The expression of OGDH and pro-inflammatory cytokine proteins in the LPS-induced pneumonic cell model was consistent with that in the animal model. As shown in Figure 4A, LPS treatment induced the upregulation of OGDH expression in A549 cells, and the degree of upregulation was dose-dependent on LPS concentration. Figure 4B shows the expression levels of OGDH and in A549 cells treated with 1 µg/mL LPS increased with the increase in treatment time. The results of the above two cellular inflammation models are consistent with the results of animal models. Figure 4C-4G shows that the down-regulation of OGDH expression by siOGDH significantly reversed the up-regulation of IL-1β, IL-6, IL-18, and TNF-α protein expression in A549 cells induced by LPS.

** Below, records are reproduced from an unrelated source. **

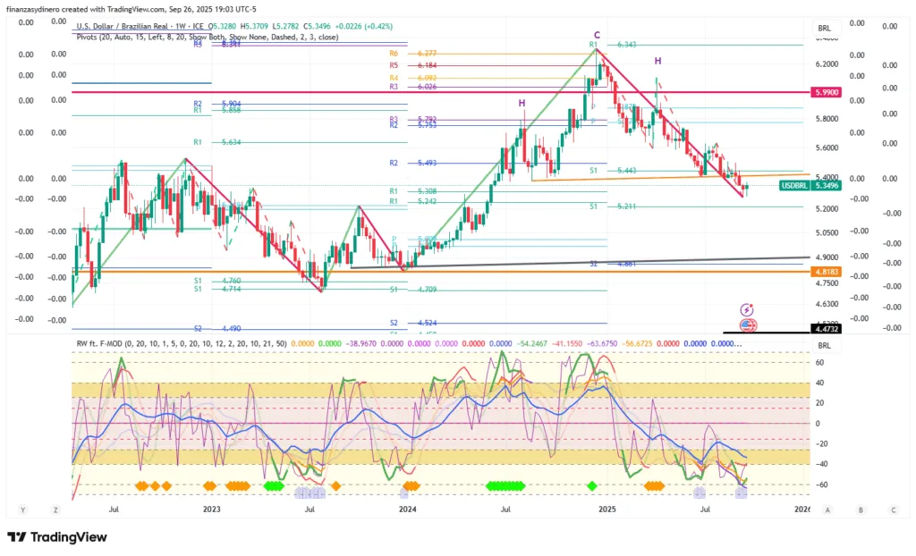Click the B scale badge on time axis

pyautogui.click(x=861, y=510)
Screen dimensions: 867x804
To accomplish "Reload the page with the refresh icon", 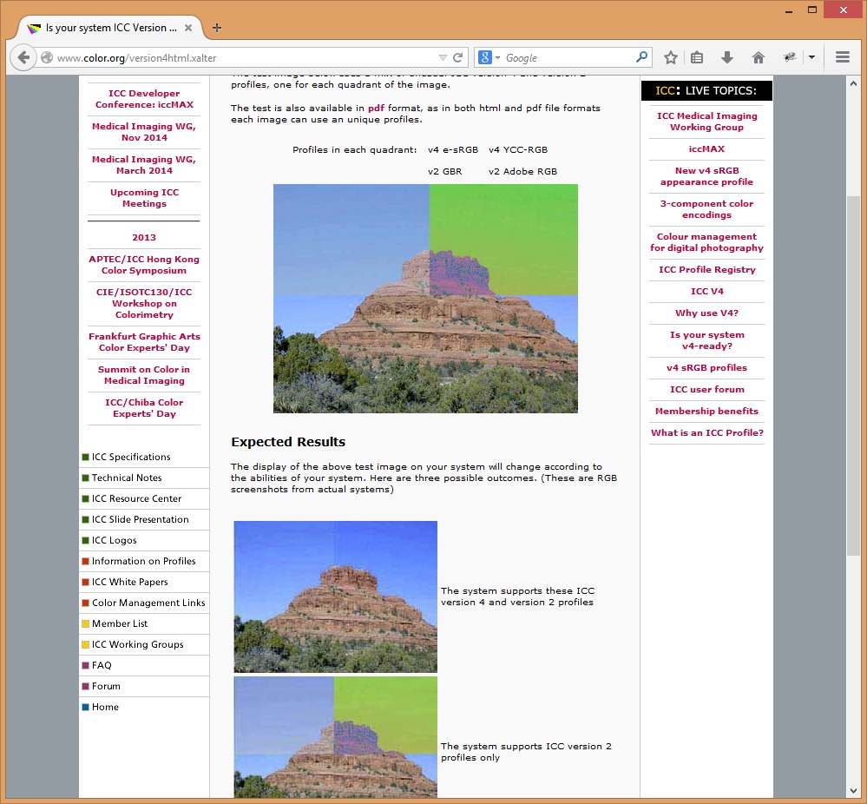I will (x=459, y=58).
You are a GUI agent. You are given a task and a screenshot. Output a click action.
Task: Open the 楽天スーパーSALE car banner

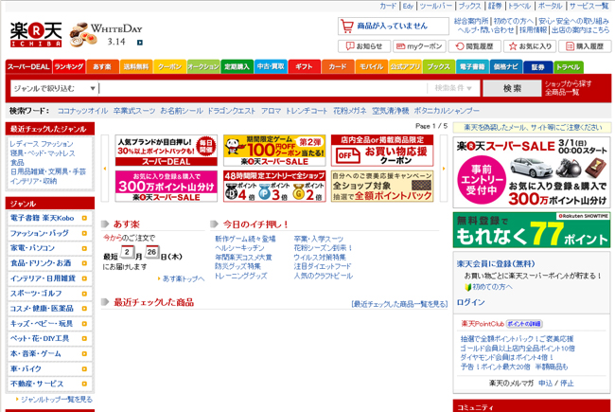pyautogui.click(x=532, y=171)
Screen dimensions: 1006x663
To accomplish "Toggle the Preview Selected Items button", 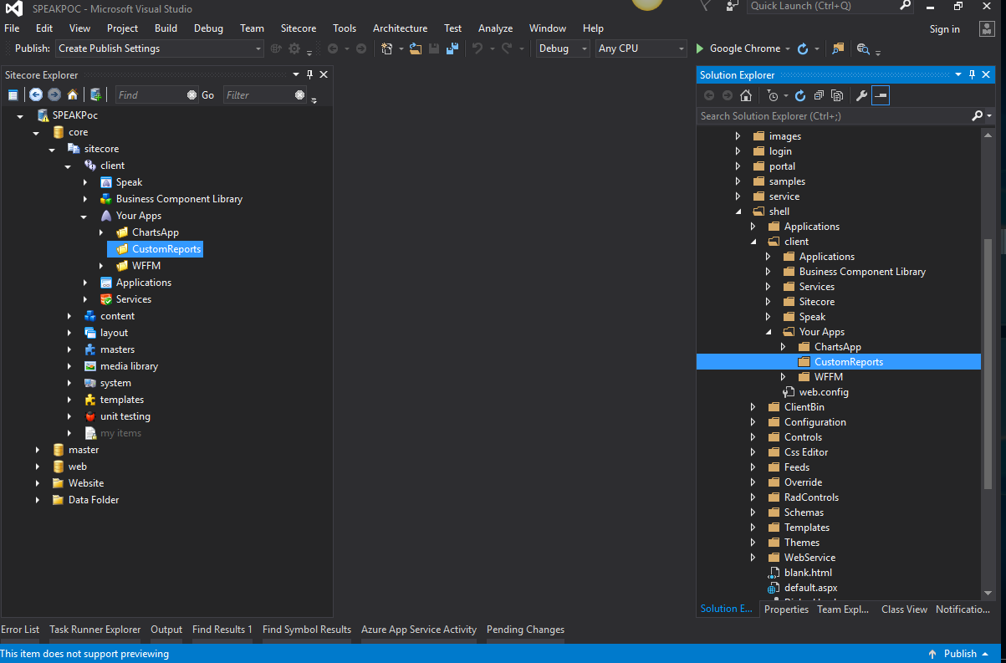I will tap(880, 94).
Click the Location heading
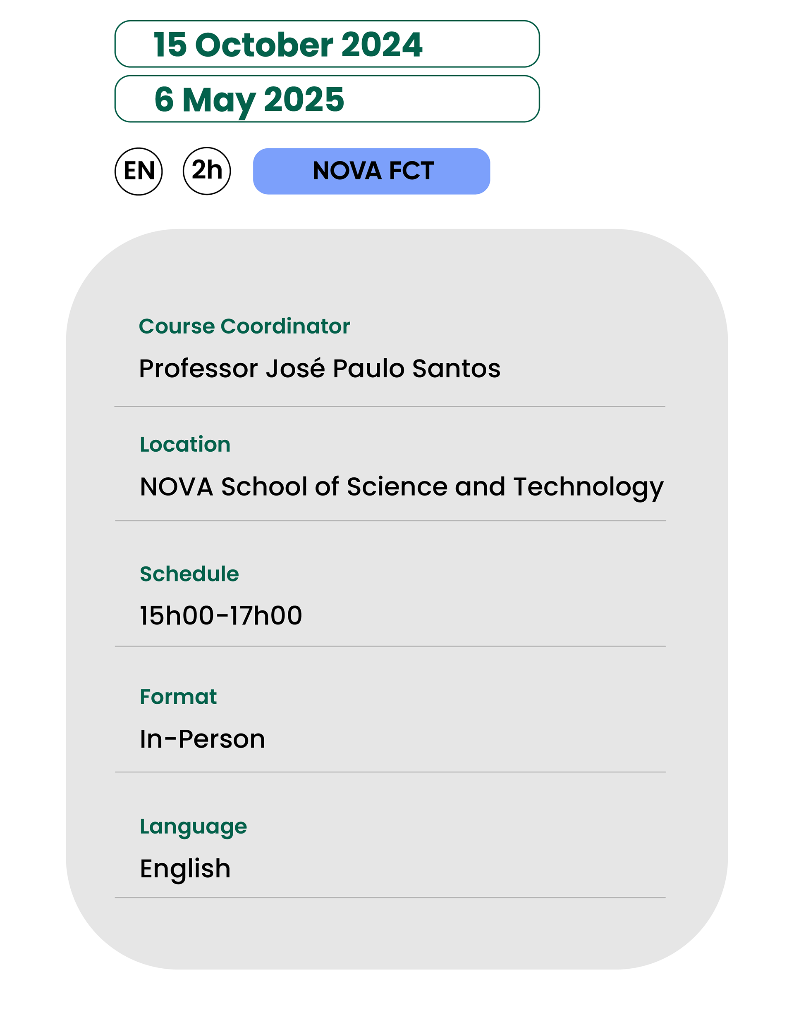Image resolution: width=794 pixels, height=1022 pixels. (x=185, y=444)
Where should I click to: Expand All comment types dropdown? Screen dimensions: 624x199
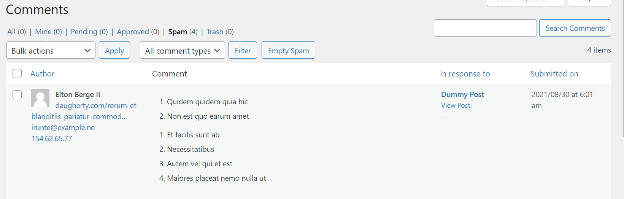(x=183, y=50)
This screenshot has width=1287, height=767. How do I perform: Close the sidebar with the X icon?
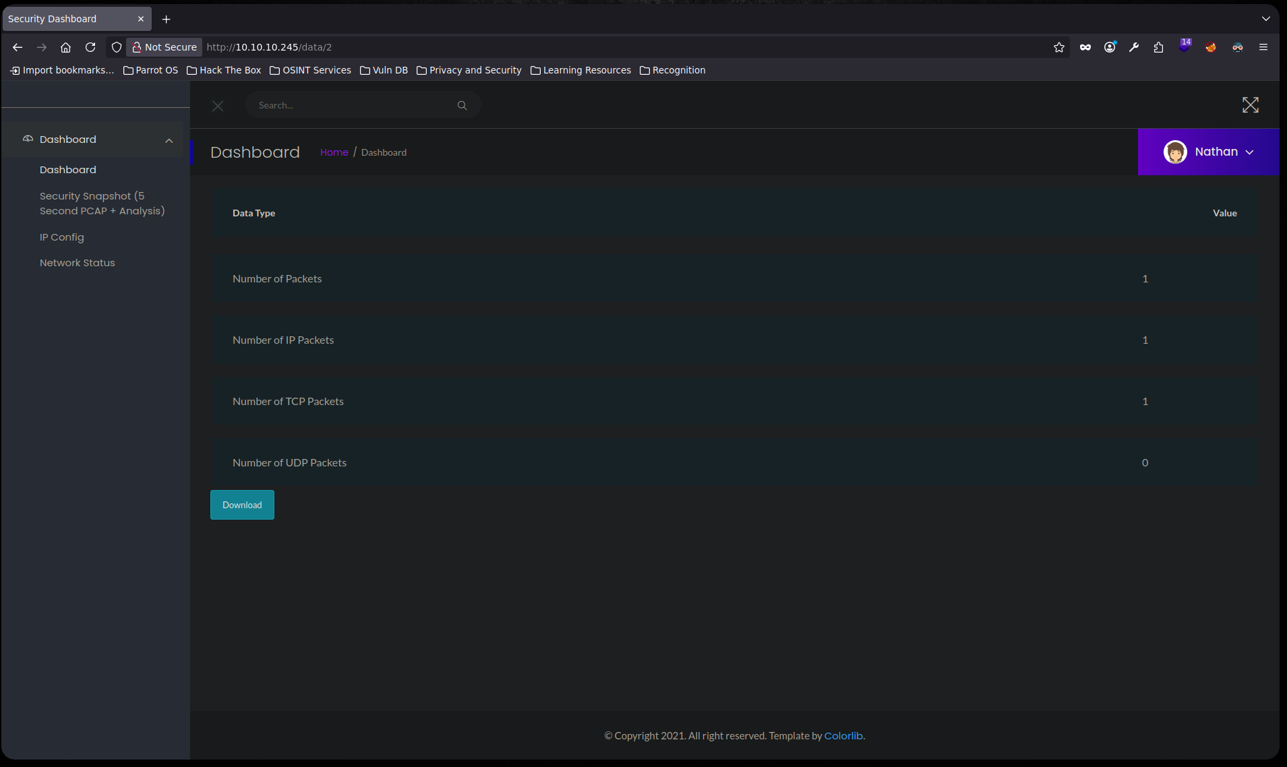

OGDH activates the MAPK pathway
To explore the signaling pathway through which OGDH regulates inflammatory response, we used the KEGG pathway enrichment analysis data set GSE16650, and as shown in Figure 5A, the differential expressed genes were significantly enriched in the MAPK signaling pathway. GSEA analysis showed that the gene set ‘KEGG_MAPK_SIGNALING_Pathway’ was highly expressed in the high expression group of OGDH (Figure 5B), and a CLP-induced ALI model was used for verification. As shown in Figure 5C, the expression of p-MAPK1 in the lung tissue of mice in the CLP + shNC group was up-regulated compared with that in the sham operation group. After the expression of OGDH was down-regulated by shOGDH, that of p-MAPK1 decreased compared with the CLP + shNC group, and in the LPS-induced pneumonic cell model, the expression of p-MAPK1 was significantly decreased after the down-regulation of OGDH (Figure 5D). Immunofluorescence was used to detect the expression of p-MAPK1 in cells, and the expression of p-MAPK1 was upregulated by LPS treatment, while this could be reversed after siOGDH down-regulation of OGDH (Figure 5E).
Acute lung injury (ALI) remain common complications of sepsis. At this time, a curative treatment strategy for sepsis-induced ALI does not exist. Indeed, the only consensus-approved treatment strategies are early goal-directed therapy for the initial stages of sepsis and activated protein C for severe sepsis (20-22). The only consensus-approved treatment strategy is the use of low tidal volume ventilation after ALI is already established. However, high-fidelity animal models of sepsis-induced ALI/ARDS are essential for validating treatment strategies. Takano et al. were confirmed significant protection by pitavastatin on septic ALI thought CLP-induced sepsis mouse model (23). Zhang et al. reported that administration of TSA or SB alleviated sepsis-induced lung injury thought CLP-induced sepsis mouse model (24). In this study, we also established the sepsis animal model by CLP to confirm the effects of OGDH on lung injury and inflammation in animal and cell models, and to explore its mechanism.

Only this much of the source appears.